In occasione della 94esima Giornata Universitaria, che avrà per tema “Eredi & Innovatori. Giovani protagonisti della storia”, giovedì 19 aprile, nel contesto della settimana milanese dedicata al design e all’innovazione, l’Ateneo aprirà la sua sede storica di Milano in largo Gemelli per un evento rivolto agli studenti, agli alumni e alla città.

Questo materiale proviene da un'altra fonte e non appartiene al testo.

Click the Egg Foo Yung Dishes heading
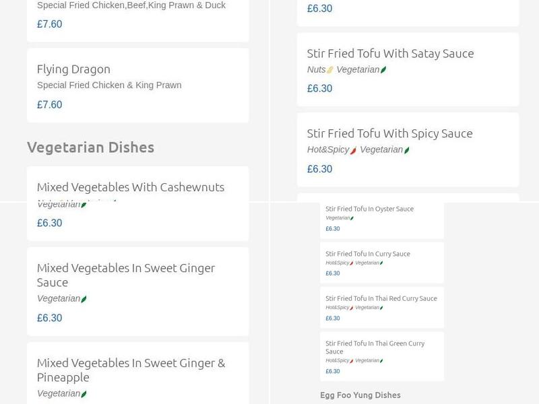Screen dimensions: 539x404 click(x=361, y=395)
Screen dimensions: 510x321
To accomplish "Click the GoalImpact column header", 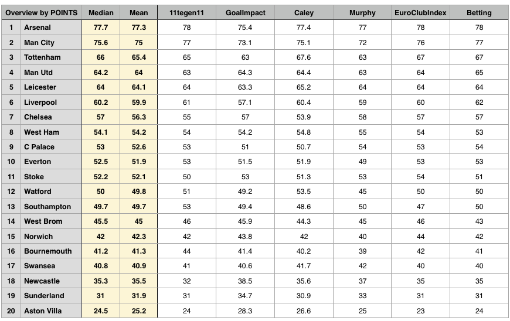I will [x=245, y=13].
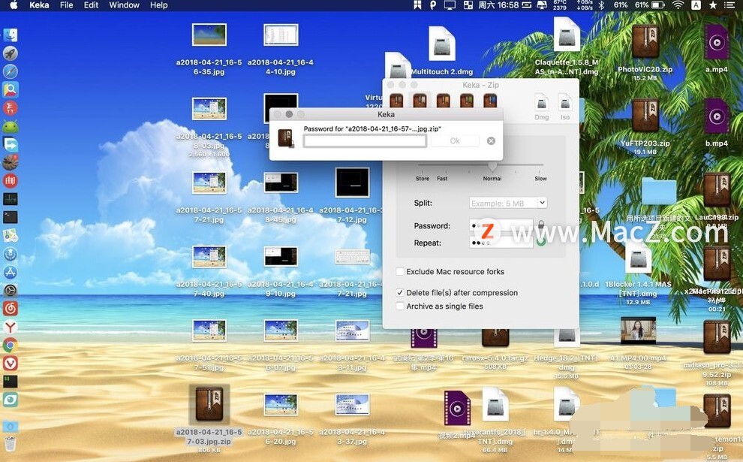Image resolution: width=743 pixels, height=462 pixels.
Task: Open the notification center list icon
Action: pos(729,5)
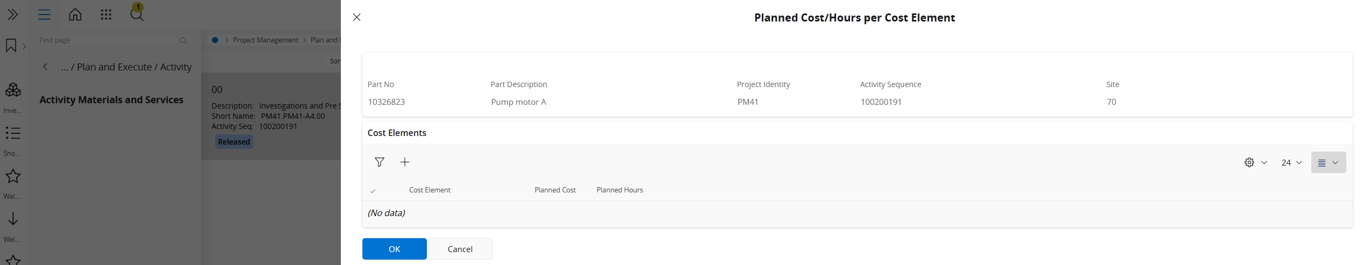
Task: Click the Cancel button
Action: 460,249
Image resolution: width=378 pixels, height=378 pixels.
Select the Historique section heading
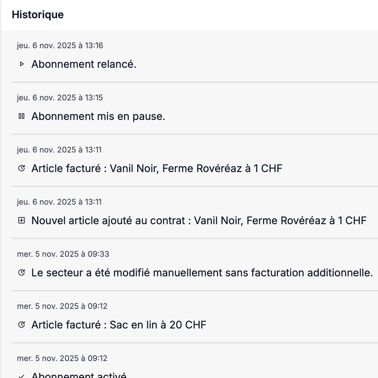click(x=38, y=15)
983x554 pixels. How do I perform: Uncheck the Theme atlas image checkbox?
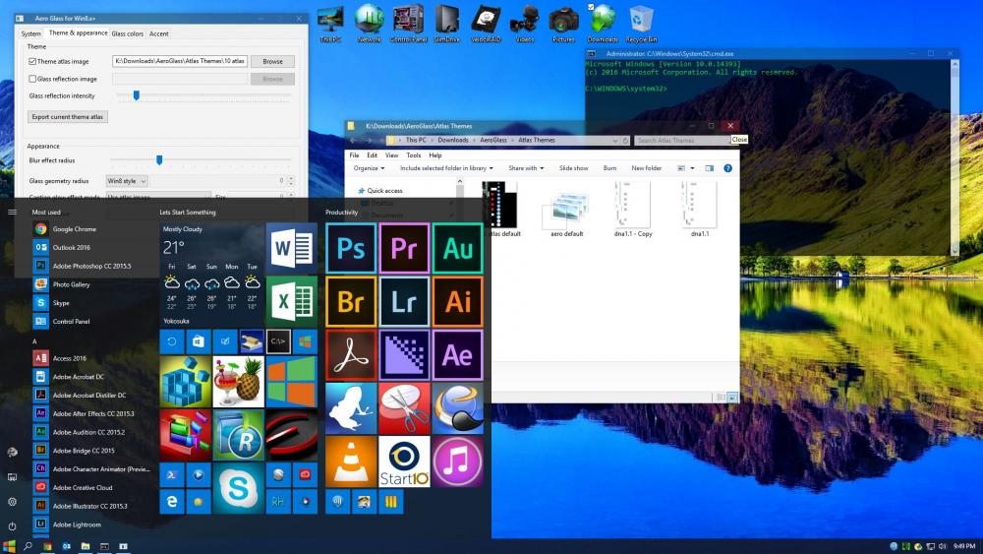click(32, 61)
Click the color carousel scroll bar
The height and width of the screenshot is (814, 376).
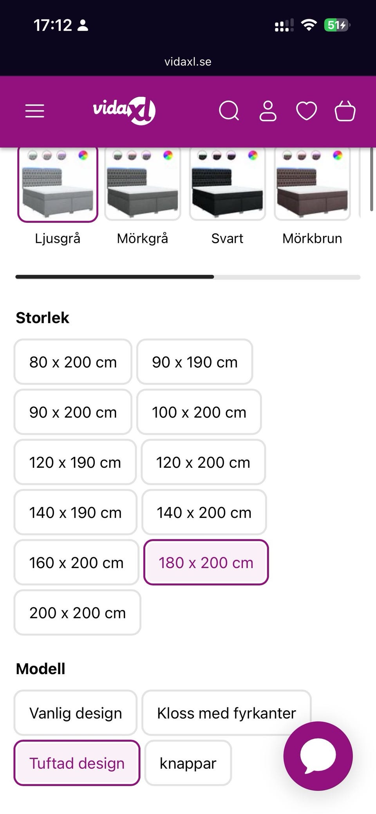click(188, 277)
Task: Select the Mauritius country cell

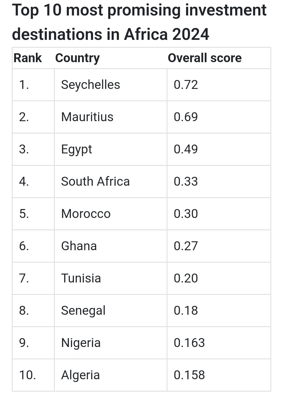Action: [x=87, y=117]
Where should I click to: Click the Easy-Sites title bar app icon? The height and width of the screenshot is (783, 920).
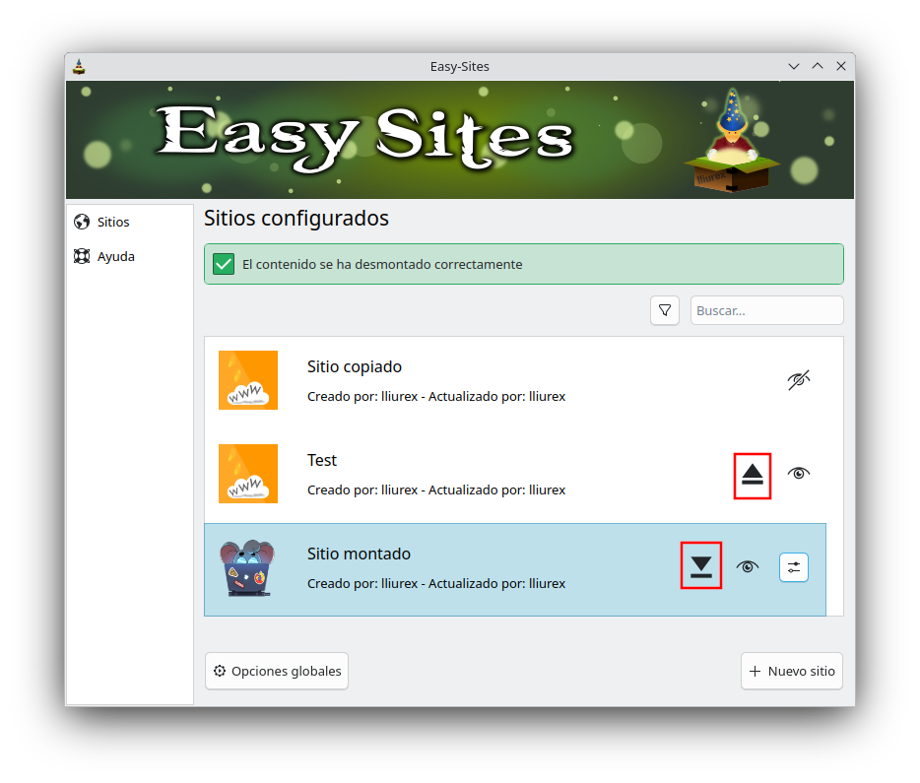point(80,67)
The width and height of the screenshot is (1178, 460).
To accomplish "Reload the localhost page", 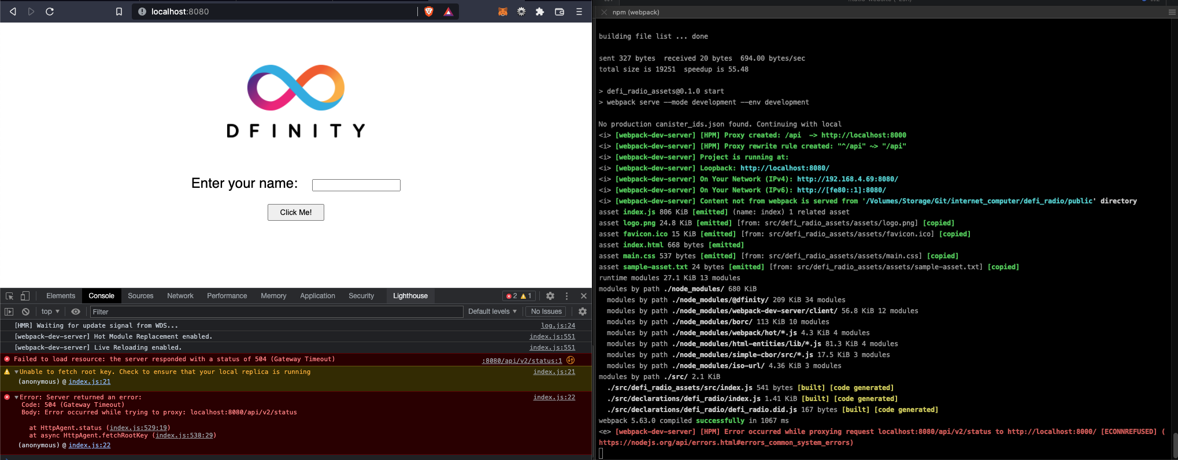I will [50, 12].
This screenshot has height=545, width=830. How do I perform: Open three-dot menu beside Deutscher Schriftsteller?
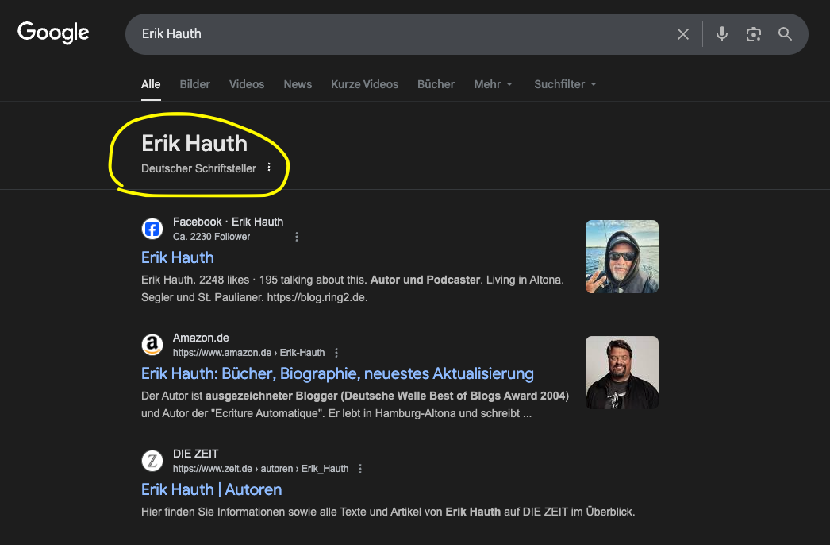click(269, 168)
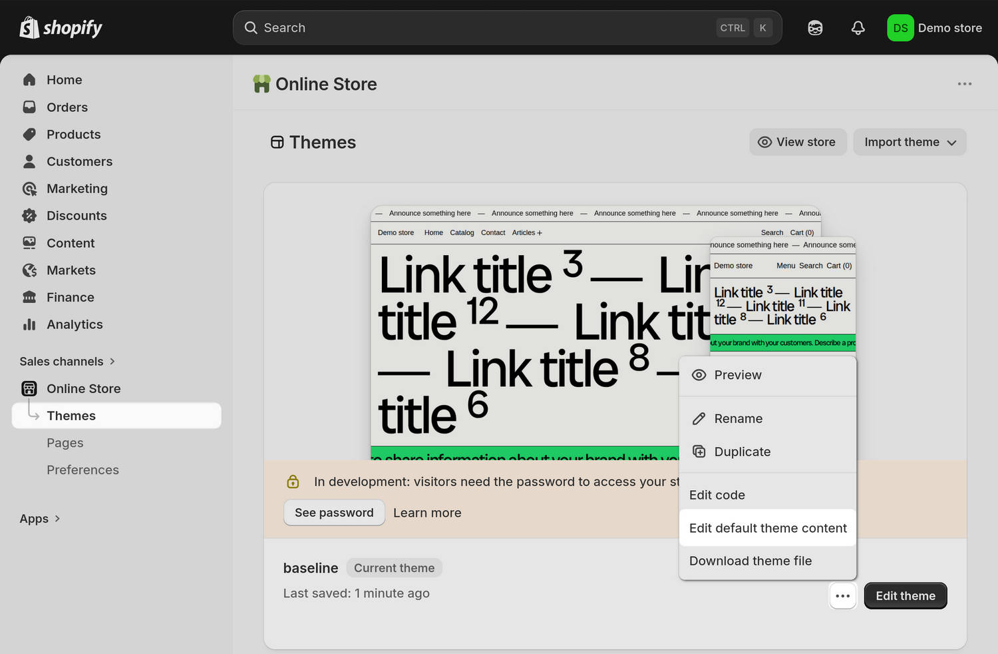Click the Edit theme button
This screenshot has height=654, width=998.
(x=905, y=595)
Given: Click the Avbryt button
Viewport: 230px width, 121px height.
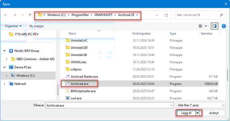Looking at the screenshot, I should 214,113.
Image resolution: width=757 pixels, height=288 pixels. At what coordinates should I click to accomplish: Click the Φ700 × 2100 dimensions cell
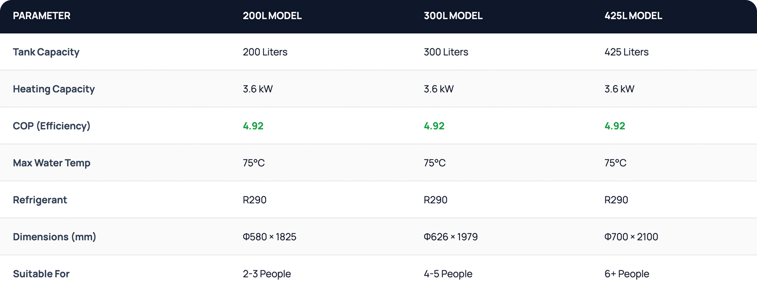click(x=631, y=237)
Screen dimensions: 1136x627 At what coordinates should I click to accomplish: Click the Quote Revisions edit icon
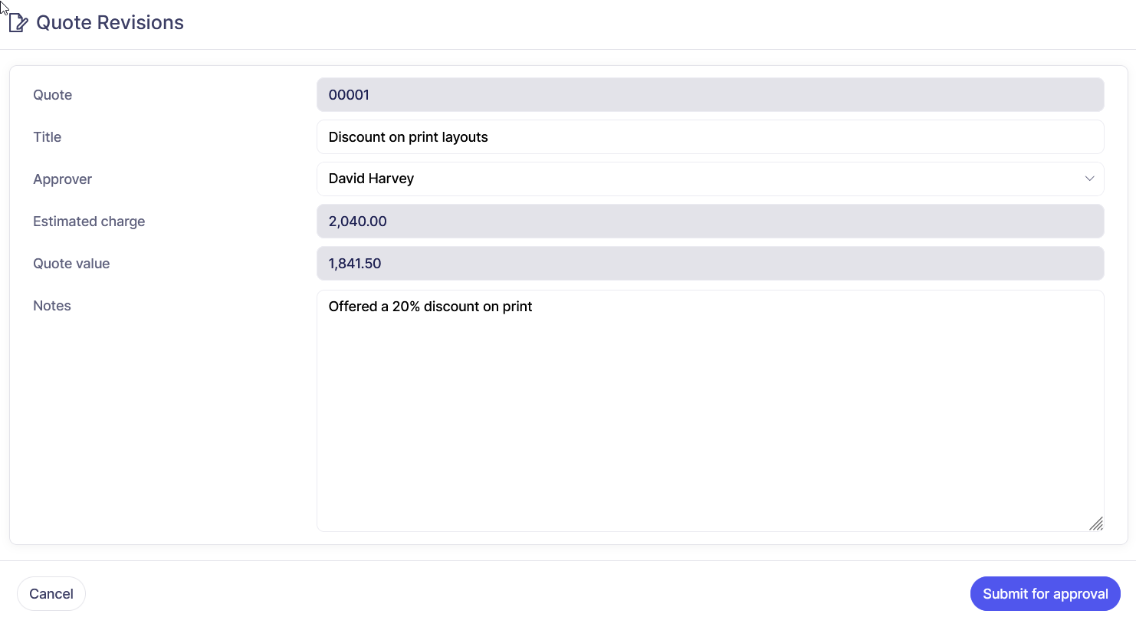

In Aula Magna alle ore 17.30, dopo l’intervento del rettore Franco Anelli, il professor Aldo Grasso dialogherà con alcuni giovani laureati dell’Ateneo, protagonisti di storie di progettualità creativa, per interpretare il tema della Giornata Universitaria a partire dalla loro concreta esperienza.

Parteciperanno Silvia Fasciano, studentessa e youtuber, Mattia Macellari, presidente Gruppo Giovani Imprenditori Assolombarda; Abdoulaye Mbodj, avvocato, Teresa Mezza, dottoranda di ricerca della facoltà di Medicina e Chirurgia, Tommaso Migliore, ceo & founder MDOTM Ltd; Annalisa Pellegrino, Associate Migration Policy Officer, International Organization for Migration (IOM), Lidya Simova, rappresentante del Parlamento bulgaro presso il Parlamento europeo.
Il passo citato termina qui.